Part 2 – A Description of the Proposed Research
Dark taxa: Preparing for a post-taxonomic future
"The insects parted with their names in vast clouds and swarms of ephemeral syllables buzzing and stinging and humming and flitting and crawling and tunnelling away."
- Ursula Le Guin She Unnames Them The New Yorker, 21 January 1985
Perhaps nothing highlights the disconnect between the disciplines of taxonomy and genomics more than the increasing number of taxa in the Genbank sequence database that have not been given a formal scientific name. With each passing year these "dark taxa" comprise a growing percentage of organisms represented in the database, such that in 2010 over 80% of new invertebrate taxa added to GenBank lacked a proper scientific name (Fig. 1).
Fig. 1 (a) Growth in the numbers of new species-level taxa added to GenBank each year. Taxa are partitioned into those with scientific names ("named") and those that have informal names ("unnamed"). (b) Percentage of taxa in the named and unnamed categories (data from http://iphylo.blogspot.com/2011/04/dark-taxa-genbank-in-post-taxonomic.html).

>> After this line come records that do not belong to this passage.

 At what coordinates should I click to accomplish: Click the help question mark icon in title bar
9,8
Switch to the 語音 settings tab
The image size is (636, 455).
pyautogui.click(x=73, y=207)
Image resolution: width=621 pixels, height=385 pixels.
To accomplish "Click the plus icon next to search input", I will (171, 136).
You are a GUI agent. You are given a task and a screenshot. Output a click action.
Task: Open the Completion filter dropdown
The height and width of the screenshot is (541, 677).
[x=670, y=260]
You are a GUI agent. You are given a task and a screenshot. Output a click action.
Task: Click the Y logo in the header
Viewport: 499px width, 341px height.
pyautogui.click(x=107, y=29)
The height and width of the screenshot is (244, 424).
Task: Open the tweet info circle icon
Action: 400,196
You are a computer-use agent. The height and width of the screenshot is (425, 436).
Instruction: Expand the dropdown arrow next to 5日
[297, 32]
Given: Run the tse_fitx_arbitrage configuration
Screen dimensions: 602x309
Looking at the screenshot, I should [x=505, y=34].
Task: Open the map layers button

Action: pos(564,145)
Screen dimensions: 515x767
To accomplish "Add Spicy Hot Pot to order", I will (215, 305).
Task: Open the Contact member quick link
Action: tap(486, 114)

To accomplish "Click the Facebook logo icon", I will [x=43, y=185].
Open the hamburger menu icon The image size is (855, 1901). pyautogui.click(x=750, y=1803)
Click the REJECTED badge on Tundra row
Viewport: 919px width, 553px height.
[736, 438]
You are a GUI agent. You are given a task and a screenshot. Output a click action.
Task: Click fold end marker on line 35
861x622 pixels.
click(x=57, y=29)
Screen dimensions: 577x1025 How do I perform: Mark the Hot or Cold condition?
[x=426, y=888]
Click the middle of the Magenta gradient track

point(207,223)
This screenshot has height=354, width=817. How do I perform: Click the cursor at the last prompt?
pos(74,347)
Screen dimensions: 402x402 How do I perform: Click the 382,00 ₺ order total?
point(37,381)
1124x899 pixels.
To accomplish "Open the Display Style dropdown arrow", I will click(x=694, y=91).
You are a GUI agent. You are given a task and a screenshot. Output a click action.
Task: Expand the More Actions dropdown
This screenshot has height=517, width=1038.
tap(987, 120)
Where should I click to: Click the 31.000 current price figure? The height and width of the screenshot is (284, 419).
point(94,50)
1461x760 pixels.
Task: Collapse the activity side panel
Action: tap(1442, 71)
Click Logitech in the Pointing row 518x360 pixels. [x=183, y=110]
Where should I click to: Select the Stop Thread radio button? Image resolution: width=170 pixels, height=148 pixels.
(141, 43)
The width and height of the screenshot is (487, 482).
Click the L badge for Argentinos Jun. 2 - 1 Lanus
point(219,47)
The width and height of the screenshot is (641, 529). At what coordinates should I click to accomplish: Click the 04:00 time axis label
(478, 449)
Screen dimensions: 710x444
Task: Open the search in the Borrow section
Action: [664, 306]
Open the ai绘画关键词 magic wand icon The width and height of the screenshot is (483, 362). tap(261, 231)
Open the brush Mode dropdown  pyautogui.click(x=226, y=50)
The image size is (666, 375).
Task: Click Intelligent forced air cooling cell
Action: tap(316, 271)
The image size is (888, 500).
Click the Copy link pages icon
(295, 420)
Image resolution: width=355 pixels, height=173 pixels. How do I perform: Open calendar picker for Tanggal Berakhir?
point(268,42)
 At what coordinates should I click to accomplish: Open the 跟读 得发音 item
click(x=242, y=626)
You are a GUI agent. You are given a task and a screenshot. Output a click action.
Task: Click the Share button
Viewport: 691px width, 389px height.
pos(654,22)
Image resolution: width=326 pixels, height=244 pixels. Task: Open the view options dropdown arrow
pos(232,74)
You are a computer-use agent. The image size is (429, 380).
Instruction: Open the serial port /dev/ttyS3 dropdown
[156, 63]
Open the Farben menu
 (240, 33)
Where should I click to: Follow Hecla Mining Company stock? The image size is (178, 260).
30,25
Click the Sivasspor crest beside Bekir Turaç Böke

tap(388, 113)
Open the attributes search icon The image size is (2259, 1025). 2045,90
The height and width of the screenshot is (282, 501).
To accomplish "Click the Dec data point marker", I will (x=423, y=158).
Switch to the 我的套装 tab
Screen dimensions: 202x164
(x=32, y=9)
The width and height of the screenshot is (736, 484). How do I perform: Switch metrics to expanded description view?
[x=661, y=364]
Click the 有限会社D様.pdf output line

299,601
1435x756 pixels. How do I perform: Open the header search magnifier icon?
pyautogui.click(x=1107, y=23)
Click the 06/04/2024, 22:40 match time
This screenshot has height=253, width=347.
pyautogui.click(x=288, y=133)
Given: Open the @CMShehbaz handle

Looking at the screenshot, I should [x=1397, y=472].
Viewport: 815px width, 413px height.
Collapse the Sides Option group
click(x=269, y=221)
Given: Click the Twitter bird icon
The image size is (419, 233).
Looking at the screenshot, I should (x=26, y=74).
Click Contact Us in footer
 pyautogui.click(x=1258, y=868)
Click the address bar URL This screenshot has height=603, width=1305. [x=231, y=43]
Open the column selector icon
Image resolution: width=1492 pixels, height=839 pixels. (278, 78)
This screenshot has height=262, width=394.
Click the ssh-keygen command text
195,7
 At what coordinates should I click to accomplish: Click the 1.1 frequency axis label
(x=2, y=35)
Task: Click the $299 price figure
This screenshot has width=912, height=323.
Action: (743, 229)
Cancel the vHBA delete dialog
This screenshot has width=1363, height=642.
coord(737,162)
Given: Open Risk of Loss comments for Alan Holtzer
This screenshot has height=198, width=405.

The pattern shown in Fig. 1 likely reflects a combination of processes. If most of the taxa being added represent species that have already been described, then the rate at which taxa can be identified (either by taxonomists or by using their outputs such as keys) is being outstripped by the pace of sequencing. Alternatively, dark taxa may represent unknown species, but we lack taxonomists capable of recognising the taxa as new (and formally describing them). If taxonomic capacity is a limiting factor then we would expect a gradual decline in percentage of named taxa, which is the pattern from 1992 to 2009. The growth of dark taxa might also reflect changing practices of molecular workers, for example in DNA barcoding where large numbers of specimens are sequenced and deposited into GenBank labelled with specimen codes rather than taxonomic names. Indeed, the dramatic increase in the numbers of dark taxa in 2010 is mostly due to sequences from the Barcode of Life Data Systems (BOLD) project.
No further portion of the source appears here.